::: Trecho fornecido :::

Lula candidato?

Lula candidato?

A Lei da Ficha Limpa (Lei Complementar nº 135/10), que completou 10 anos em junho do ano passado ano, que possui abrigo no artigo 14, § 9º, da Constituição Federal, trouxe alterações importantes para a Lei Complementar nº 64/90, que prevê as hipóteses de inelegibilidades não constitucionais, que são as causas que restringem o candidato a disputar mandato eletivo. 

Nesse panorama legislativo, a Lei da Ficha Limpa possui regras materiais e processuais que alteram de forma resoluta o processo contencioso eleitoral, bem como os efeitos secundários, por exemplo, na amplitude do prazo de inelegibilidade para 8 (oito) anos decorrente de ilicitudes apuradas em processos judiciais de outros órgãos do Poder Judiciário, do Tribunal de Contas e do controle punitivo administrativo de pessoas jurídicas. 

Assim, referida legislação trouxe a previsão de plena aplicabilidade das restrições após decisão incidente em segundo grau de julgamento, por órgão colegiado, o que fora validado pelo STF, no julgamento das Ações Diretas de Constitucionalidade nº 29 e 30, o que, na grande maioria dos casos, não incide de modo automático, dependendo de interpretação e análise minuciosa da Justiça Eleitoral e da jurisprudência pátria, razão pela qual, por exemplo, o fato do pretenso candidato possuir uma condenação por ato de improbidade administrativa ou ter as contas rejeitadas pelo Tribunal de Contas não significa necessariamente que o mesmo esteja inelegível, situação que se difere nos casos de condenação criminal.

:::

_Tarefa proposta 1_
Segundo o texto sobre a Lei da Ficha Limpa, qual lei complementar recebeu alterações importantes com essa legislação?
_Tarefa proposta 2_
Reescreva o texto sobre a Lei da Ficha Limpa desde "Nesse panorama legislativo, a" até "de pessoas jurídicas.", inclusive, trocando "resoluta" por "decisiva".
_Tarefa proposta 3_
Retome o texto sobre a Lei da Ficha Limpa a partir do ponto em que ele termina.

::: Registros fornecidos :::

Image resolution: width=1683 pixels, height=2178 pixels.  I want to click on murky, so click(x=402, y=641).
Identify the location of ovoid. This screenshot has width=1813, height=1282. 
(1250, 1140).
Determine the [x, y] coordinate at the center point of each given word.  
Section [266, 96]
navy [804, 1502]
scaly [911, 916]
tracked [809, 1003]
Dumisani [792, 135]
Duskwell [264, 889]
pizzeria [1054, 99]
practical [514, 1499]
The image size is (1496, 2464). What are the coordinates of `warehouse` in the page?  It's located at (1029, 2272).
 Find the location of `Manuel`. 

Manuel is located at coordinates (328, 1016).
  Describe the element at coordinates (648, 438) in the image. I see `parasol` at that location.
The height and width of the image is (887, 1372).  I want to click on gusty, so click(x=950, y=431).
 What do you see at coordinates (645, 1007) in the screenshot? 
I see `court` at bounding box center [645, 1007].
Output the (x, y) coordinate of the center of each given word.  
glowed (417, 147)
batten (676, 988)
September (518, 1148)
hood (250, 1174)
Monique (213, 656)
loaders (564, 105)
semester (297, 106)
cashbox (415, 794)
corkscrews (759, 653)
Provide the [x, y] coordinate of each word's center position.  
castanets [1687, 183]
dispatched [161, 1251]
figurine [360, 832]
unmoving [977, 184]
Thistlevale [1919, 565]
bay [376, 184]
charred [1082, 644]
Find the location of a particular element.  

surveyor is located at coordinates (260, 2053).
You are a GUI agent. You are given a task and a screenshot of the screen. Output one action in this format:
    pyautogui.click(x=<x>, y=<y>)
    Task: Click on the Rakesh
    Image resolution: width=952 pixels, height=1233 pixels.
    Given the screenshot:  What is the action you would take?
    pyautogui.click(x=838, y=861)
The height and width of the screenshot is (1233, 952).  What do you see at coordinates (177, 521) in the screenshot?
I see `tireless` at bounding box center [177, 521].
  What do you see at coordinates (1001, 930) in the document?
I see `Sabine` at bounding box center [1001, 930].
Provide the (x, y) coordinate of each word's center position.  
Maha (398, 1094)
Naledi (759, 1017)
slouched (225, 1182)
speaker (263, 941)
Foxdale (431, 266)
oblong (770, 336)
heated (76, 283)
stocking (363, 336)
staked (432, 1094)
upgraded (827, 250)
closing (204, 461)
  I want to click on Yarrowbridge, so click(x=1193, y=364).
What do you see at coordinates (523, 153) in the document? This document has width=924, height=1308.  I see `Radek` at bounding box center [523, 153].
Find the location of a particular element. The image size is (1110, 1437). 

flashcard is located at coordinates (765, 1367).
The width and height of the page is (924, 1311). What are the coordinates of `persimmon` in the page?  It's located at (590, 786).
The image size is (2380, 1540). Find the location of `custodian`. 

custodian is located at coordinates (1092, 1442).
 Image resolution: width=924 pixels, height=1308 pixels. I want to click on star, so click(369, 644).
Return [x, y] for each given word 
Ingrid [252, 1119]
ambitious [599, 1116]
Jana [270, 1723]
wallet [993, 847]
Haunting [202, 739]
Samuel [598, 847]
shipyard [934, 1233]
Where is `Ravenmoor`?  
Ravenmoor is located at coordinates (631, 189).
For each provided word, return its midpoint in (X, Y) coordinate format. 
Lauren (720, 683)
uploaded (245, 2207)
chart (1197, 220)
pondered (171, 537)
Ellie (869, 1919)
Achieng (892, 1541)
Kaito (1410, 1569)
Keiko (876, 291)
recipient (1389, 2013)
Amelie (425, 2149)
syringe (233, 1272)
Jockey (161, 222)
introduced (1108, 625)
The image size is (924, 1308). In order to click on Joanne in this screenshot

:::

_Resultado 1_
A Lei Complementar nº 64/90.

_Resultado 2_
Nesse panorama legislativo, a Lei da Ficha Limpa possui regras materiais e processuais que alteram de forma decisiva o processo contencioso eleitoral, bem como os efeitos secundários, por exemplo, na amplitude do prazo de inelegibilidade para 8 (oito) anos decorrente de ilicitudes apuradas em processos judiciais de outros órgãos do Poder Judiciário, do Tribunal de Contas e do controle punitivo administrativo de pessoas jurídicas.

_Resultado 3_
Nesse aspecto, A Lei Complementar nº 64/90, traz, na alínea “e”, do artigo 1º, inciso I, de modo objetivo, a previsão de inelegibilidade, em resumo, daqueles “que forem condenados, em decisão transitada em julgado ou proferida por órgão judicial colegiado, desde a condenação até o transcurso do prazo de 8 (oito) anos após o cumprimento da pena”, para determinados crimes, incluindo, neste rol, os crimes praticados contra a administração pública e o patrimônio público, de lavagem ou ocultação de bens, direitos e valores, etc. 

Desse modo, com as condenações do ex-presidente Lula em segunda instância, por órgão colegiado da Justiça Federal, decorrentes da Operação Lava-Jato, este se tornou inelegível para as eleições que ocorressem até 8 (oito) anos após o cumprimento das penas aplicadas, causa restritiva que foi considerada quando do seu Requerimento de Registro de Candidatura nas Eleições de 2018, conforme expressamente declarado pelo Tribunal Superior Eleitoral. 

Fato é que a norma insculpida na alínea “e”, da Lei da Ficha Limpa, indica que a inelegibilidade é um efeito automático da decisão colegiada de segunda instância, por haver, até então, condenação, no caso, por crimes contra à Administração Pública e de lavagem de dinheiro, não havendo necessidade, no caso, como dito acima, da análise pela Justiça Eleitoral da ocorrência de dolo ou qualquer outro requisito, bastando a simples ocorrência da condenação criminal colegiada. 

Ocorre que, sem adentrar ao mérito da decisão tomada pelo Eminente Ministro Fachin, com a anulação dos processos criminais contra o ex-presidente Lula, em decorrência do reconhecimento da incompetência absoluta do Juízo da 13ª. Vara Federal de Curitiba, todos os processos retornam a fase inicial instrutória e deverão ser remetidos ao Juízo competente, no caso, a Justiça Federal do Distrito Federal, razão pela qual, como se tornam nulas as condenações colegiadas de segunda instância, a causa de inelegibilidade que o impediu de ser candidato em 2018 deixa de ter eficácia.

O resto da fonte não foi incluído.